Gunnersen Lab ~ Neuron Development and Plasticity Laboratory
Principal investigator: Dr Jenny Gunnersen
How do neurons make connections in the developing brain?
The aim of our research is to understand how neurons become connected to each other to form functional circuits. We investigate the formation of dendrites (branches) and inter-neuronal connections (synapses) in developing neurons in order to understand these processes in normal development and disease. Many neurological disorders are characterized by abnormal synaptic connectivity and changes in the number and strength of synaptic connections occur during learning and memory formation (termed plasticity). If we can understand how dendrites and synapses develop and change in the healthy brain, this knowledge will help us decipher the aberrant molecular pathways responsible for many cognitive disorders including mental retardation, epilepsy and schizophrenia.
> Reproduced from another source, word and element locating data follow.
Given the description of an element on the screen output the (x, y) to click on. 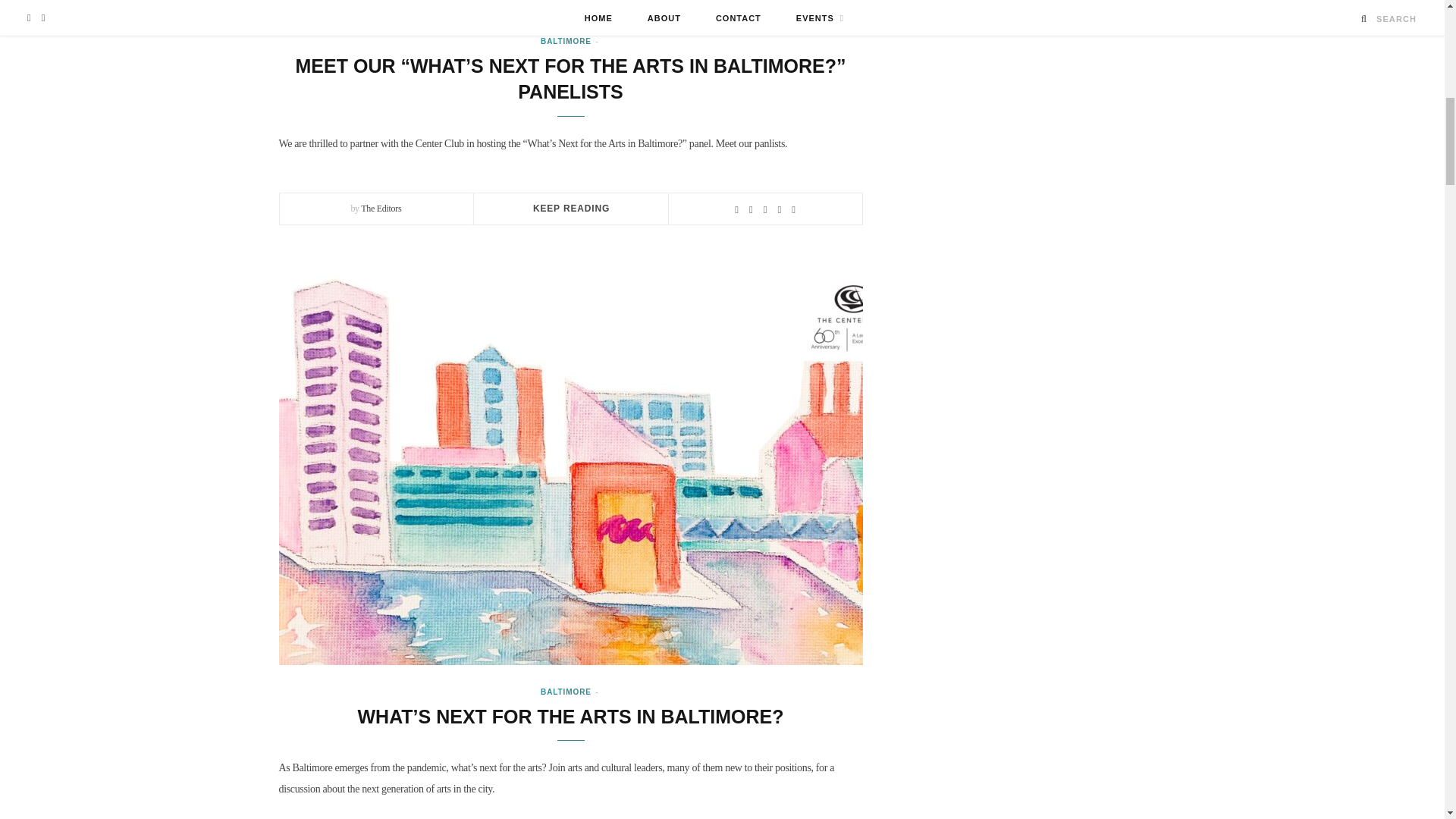
BALTIMORE (565, 40)
Posts by The Editors (381, 208)
BALTIMORE (565, 691)
KEEP READING (571, 208)
The Editors (381, 208)
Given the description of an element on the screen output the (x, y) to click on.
Honours and PhD projects are available to investigate these questions, focussing on the roles of key molecules (e.g. Seizure-related gene 6 or Sez-6, Wnts, cytokines, Ndfip1) and the pathways in which they signal to regulate these important processes.
Sez-6 is a protein that is expressed in the developing brain and in adult neurons in regions important for learning and memory. To investigate the role of Sez-6, we produced a knockout mouse in which the Sez-6 gene was inactivated. Analyses of neurons in the cortex revealed that the dendrites of these neurons were abnormal, that the neurons were less easily excited by electrical stimulation and that there were fewer synapses providing excitatory input to these neurons. Abnormal Sez-6 function may be linked to the development of epileptic seizures and a Sez-6 family member is a candidate gene for autism. Furthermore, the dendrite and synapse abnormalities seen when Sez-6 is lacking are also seen in a number of mental retardation and neurodegenerative conditions.
To study the complex molecular pathways regulating the development of neuronal branches and synapses, we use diverse approaches, including real-time imaging using fluorescent markers of synapses, tissue-specific gene knockout or gene knockdown and a range of molecular biological and protein biochemical techniques.